Stating that ‘Women shouldn’t be in leadership positions’ is ridiculously laughable.”

“Biggest obstacle is maternity leave I’d say. Plus, women tend to undersell themselves & think about their family first. I think in the Scandinavian countries things are fairly equal.”

“Women are more of a liability. Having a baby = 6 to 8 weeks off. Sick child = several unexpected days off.”

“What about the women who don’t have children or never plan to have them?

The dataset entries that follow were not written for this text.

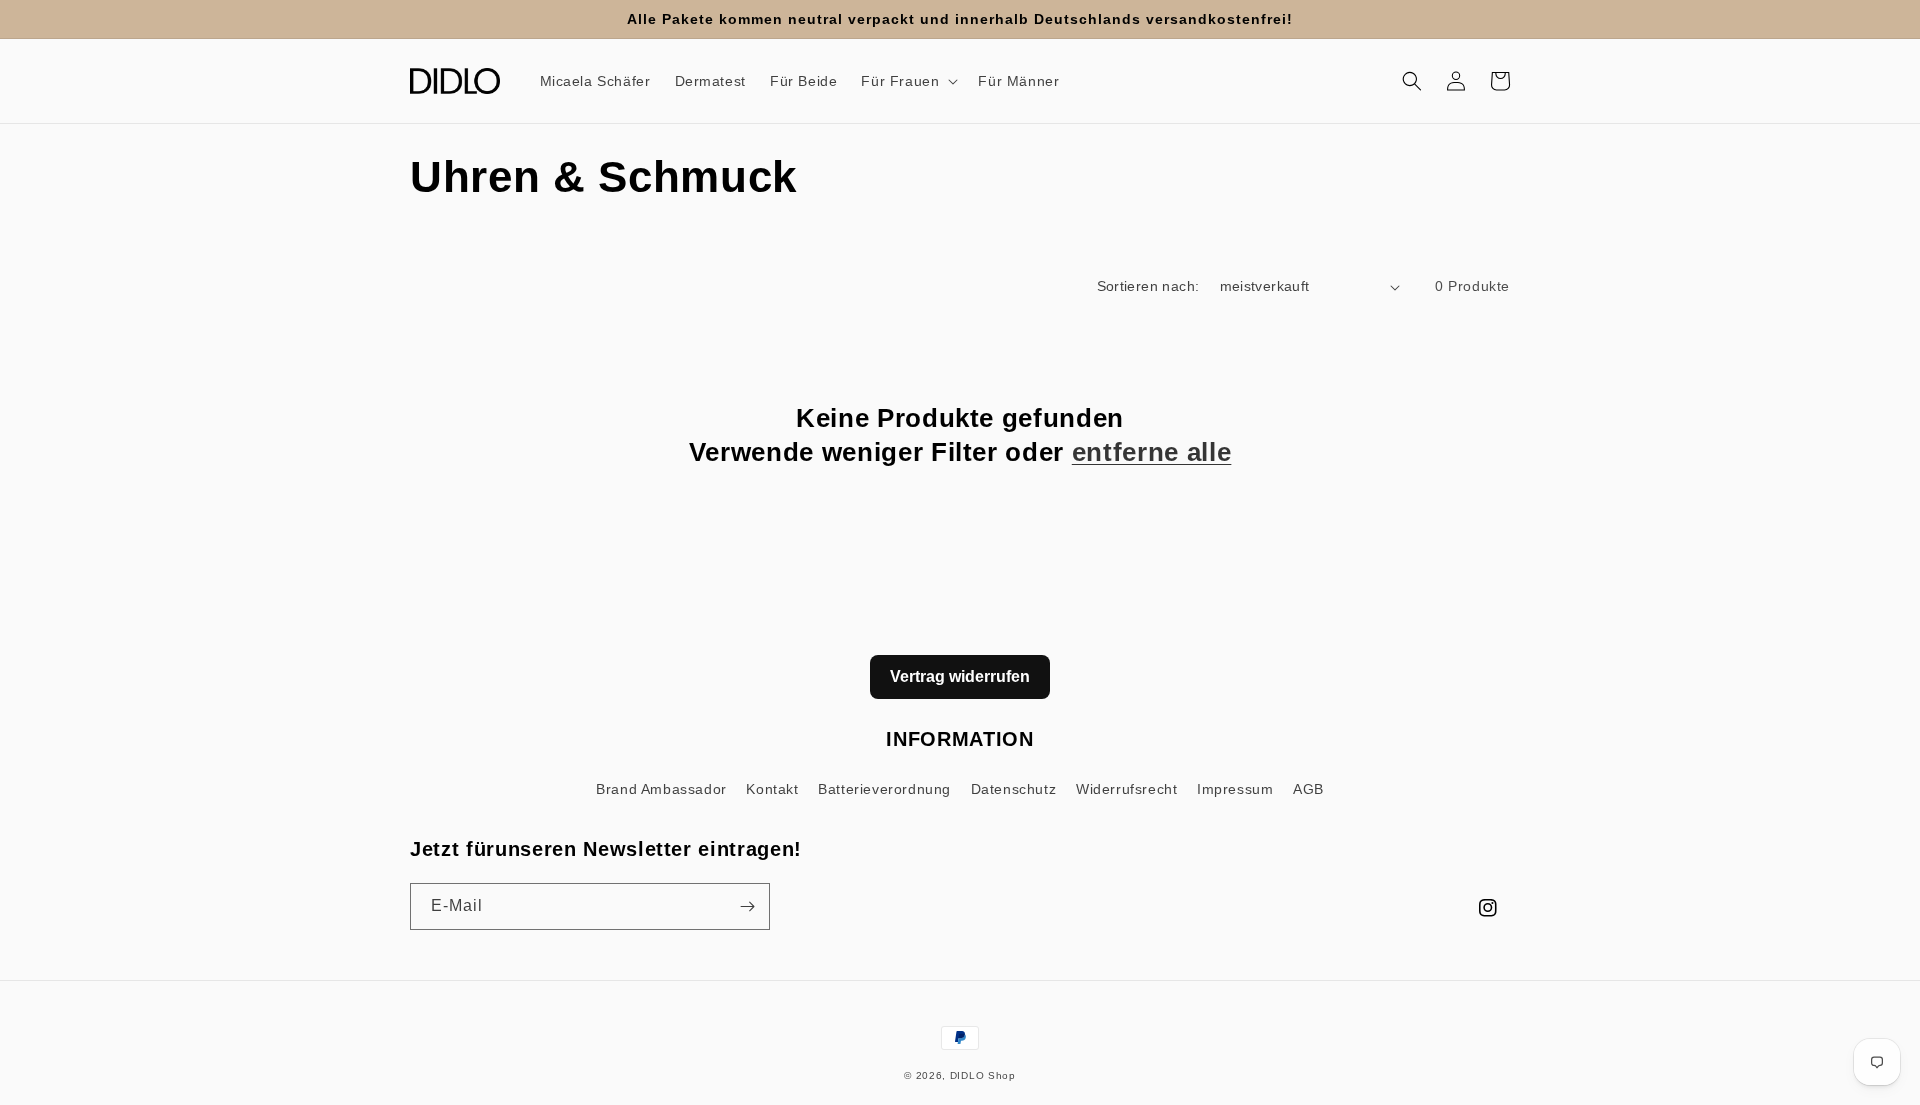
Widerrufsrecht (1126, 789)
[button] (907, 81)
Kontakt (772, 789)
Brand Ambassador (661, 789)
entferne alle (1152, 452)
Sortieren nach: (1148, 286)
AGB (1308, 789)
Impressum (1235, 789)
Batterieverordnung (884, 789)
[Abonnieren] (747, 906)
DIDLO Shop (983, 1075)
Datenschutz (1014, 789)
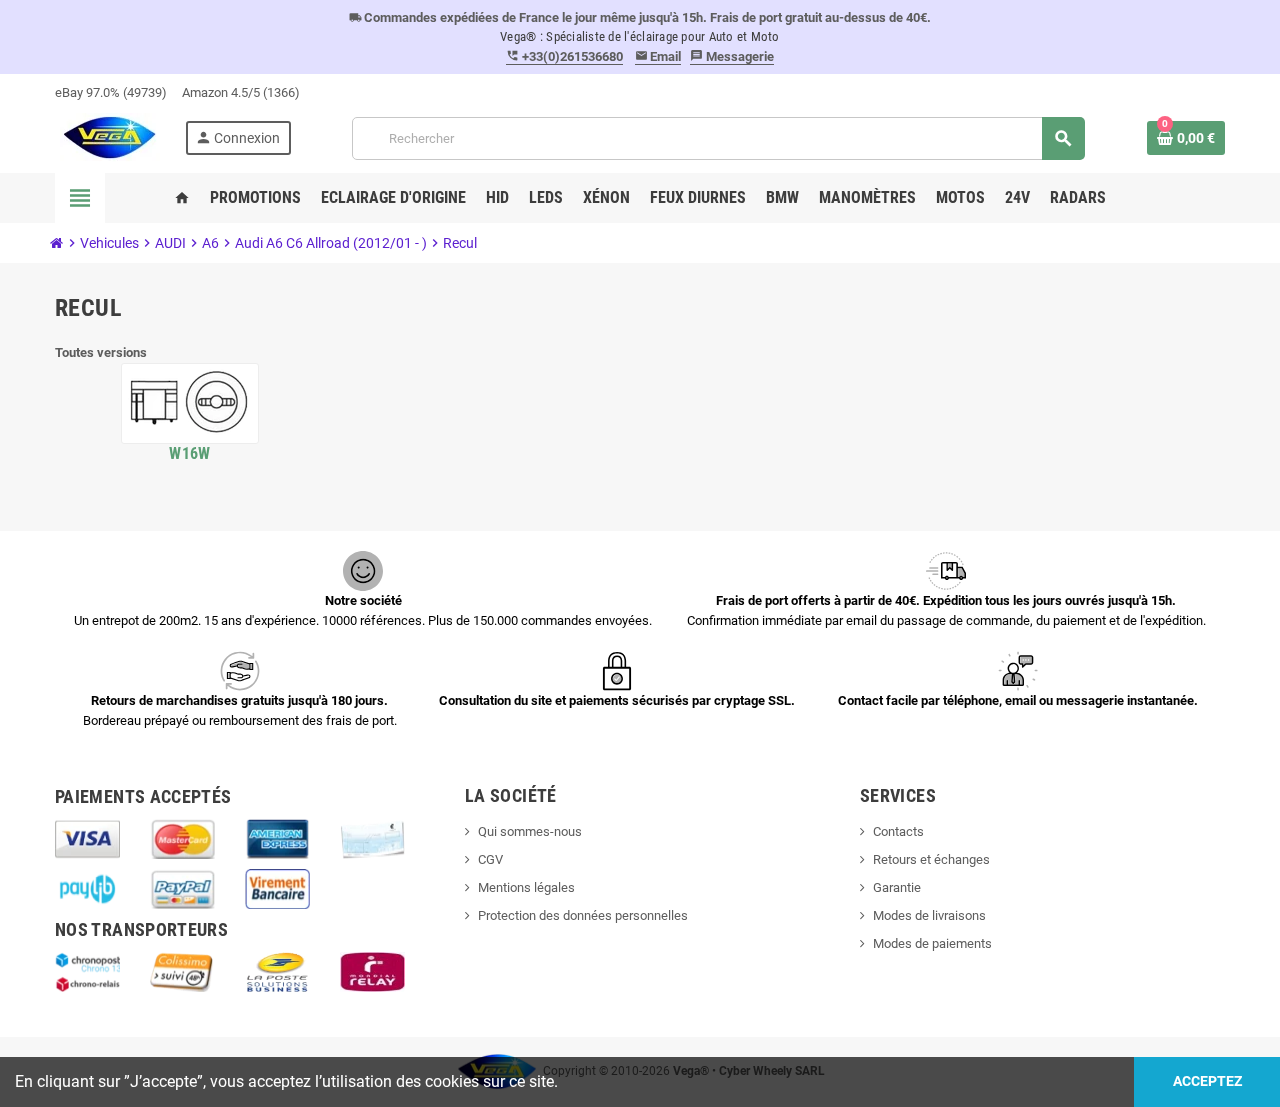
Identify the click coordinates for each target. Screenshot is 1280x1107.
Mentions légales (526, 887)
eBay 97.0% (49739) (111, 92)
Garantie (897, 887)
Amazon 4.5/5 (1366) (241, 92)
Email (658, 56)
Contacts (898, 831)
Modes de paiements (932, 943)
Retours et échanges (931, 859)
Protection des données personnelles (583, 915)
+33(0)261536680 (564, 56)
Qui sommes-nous (530, 831)
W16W (189, 453)
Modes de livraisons (929, 915)
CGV (490, 859)
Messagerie (732, 56)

They have no liability then so then why are they being punished because maybe one day they change their minds?”

So, for part 1 of my series, let me ask you the same question:

Statistics show that women earn more degrees than men, but are underrepresented in leadership roles. Only 4.6% of Fortune 500 CEOs are women. A typical woman earns 77 cents for every dollar a man earns. The paycheck fairness act was 6 votes short of passing last week. I’m looking for feedback from men and women please! Why are these figures this way? What is the biggest obstacle for women in the workplace?

In the next few segments of this series, I will dive into women’s presence  in the workplace, popular occupations, and how traditionalism of occupational roles is evolving.

In the meantime, I’ll leave you with this:

Focus on you, and getting where you need and want to go. Regardless of gender, sex, age, or location. There are child prodigies changing the face of science, math, and philosophy. Male and female teens and young 20-something CEOs are running major corporations. Just like women in the workplace hundreds of years ago, the above were also uncommon. We are a constantly-evolving nation. We send people into space, create cures for illnesses, reattach limbs, and transplant organs. We are amazing. No matter the gender.

Focus on the purpose and mission in life.